* **TAREFAS A FAZER**
• A. Reproduza, sem alterar nada, o trecho do excerto da entrevista que começa nas palavras "E você achava" e acaba depois de "de Mário Castrim?".
• B. Indique todas as pessoas referidas pelo nome no excerto da entrevista.
• C. Segundo o excerto da entrevista, que nome tinha o programa de televisão que o entrevistado teve?

* **EXCERTO DO DOCUMENTO**
───
Hoje, já não poria da mesma maneira esse errado ou certo. E não poria, hoje, porque deixei de ser o tema da minha própria poesia. Mas acho que estou a bater certo. Foi, antes, uma reflexão de tipo ético sobre o lugar onde se está, a pátria que se tem.

A partir de 1975, um sector da esquerda começou a criticá‑lo com certa aspereza. Comente.
Não me consta ter sido criticado com certa aspereza. Note que eu não segui o movimento geral de adesão a um partido, ao PCP, por exemplo, que se verificou entre os intelectuais… A crítica veio não de um sector da esquerda; sim de certas pessoas, e mesmo antes de 1975, por ter colaborado na televisão, como independente. Essa gente julgava que não se devia ir à TV.

E você achava que sim…
Desde que tivesse garantia de liberdade de actuação, o que, de facto, sucedeu. Tive um programa, Museu Aberto, que não foi objecto de qualquer pressão. Penso, aliás, que a TV é um meio de comunicação como qualquer outro. Como, por exemplo, o Diário Popular, onde eu entrei como cronista, aliás pela sua mão, Baptista‑Bastos.

Mas, vejamos, ó O’Neill: a circunstância de intelectuais de esquerda serem sistematicamente postos de parte ou ignorados pela televisão não o confrangia?
Confrangia. Mas eu suponho que essa situação era geral. A Sophia de Mello Breyner Andresen, por exemplo, esteve proibida de escrever nos jornais, e não me consta que os intelectuais portugueses tenham deixado de escrever nesses mesmos jornais.

Que lhe diz o nome de Mário Castrim?
O de um homem que podia ter sido, eventualmente, um bom escritor, mas que se sacrificou (o que, aliás, não deixa de ter o seu mérito) à critica de televisão, como serviço prestado aos leitores do Diário de Lisboa. Foi um homem com bastante graça, mas que foi estreitando os seus critérios, a tal ponto que ficou muito sectário. O que é do foro do próprio Mário Castrim: ele é que sabe, não sou eu.

"Está gloriosamente empalhado. Pelo menos em Portugal. Até já há teses universitárias sobre o surrealismo… Quando há tese, há cadáver."

E o de Proença de Carvalho?
───
* **DADOS FORNECIDOS**
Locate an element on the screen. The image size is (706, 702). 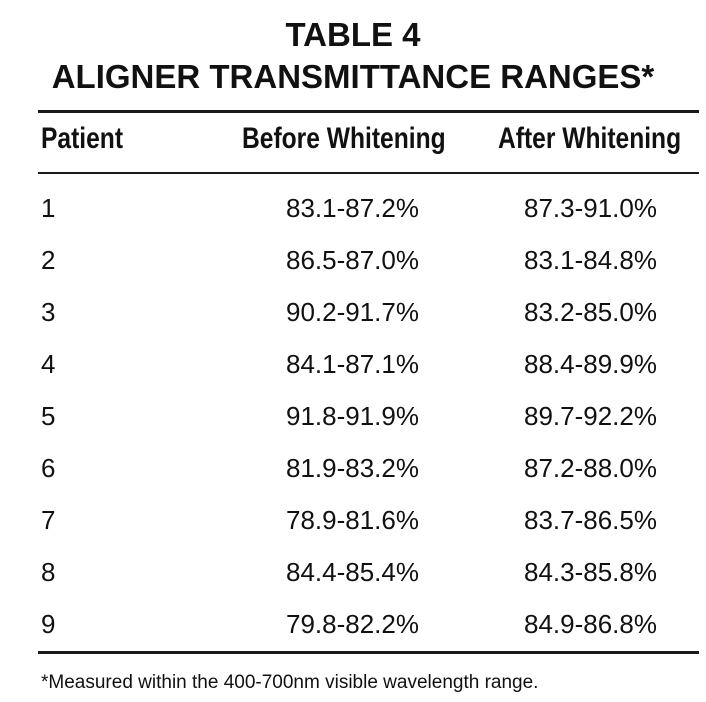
───
* **RESPOSTAS POR ORDEM**
• A.
E você achava que sim…
Desde que tivesse garantia de liberdade de actuação, o que, de facto, sucedeu. Tive um programa, Museu Aberto, que não foi objecto de qualquer pressão. Penso, aliás, que a TV é um meio de comunicação como qualquer outro. Como, por exemplo, o Diário Popular, onde eu entrei como cronista, aliás pela sua mão, Baptista‑Bastos.

Mas, vejamos, ó O’Neill: a circunstância de intelectuais de esquerda serem sistematicamente postos de parte ou ignorados pela televisão não o confrangia?
Confrangia. Mas eu suponho que essa situação era geral. A Sophia de Mello Breyner Andresen, por exemplo, esteve proibida de escrever nos jornais, e não me consta que os intelectuais portugueses tenham deixado de escrever nesses mesmos jornais.

Que lhe diz o nome de Mário Castrim?

• B.
O'Neill
Baptista‑Bastos
Sophia de Mello Breyner Andresen
Mário Castrim
Proença de Carvalho

• C. Museu Aberto.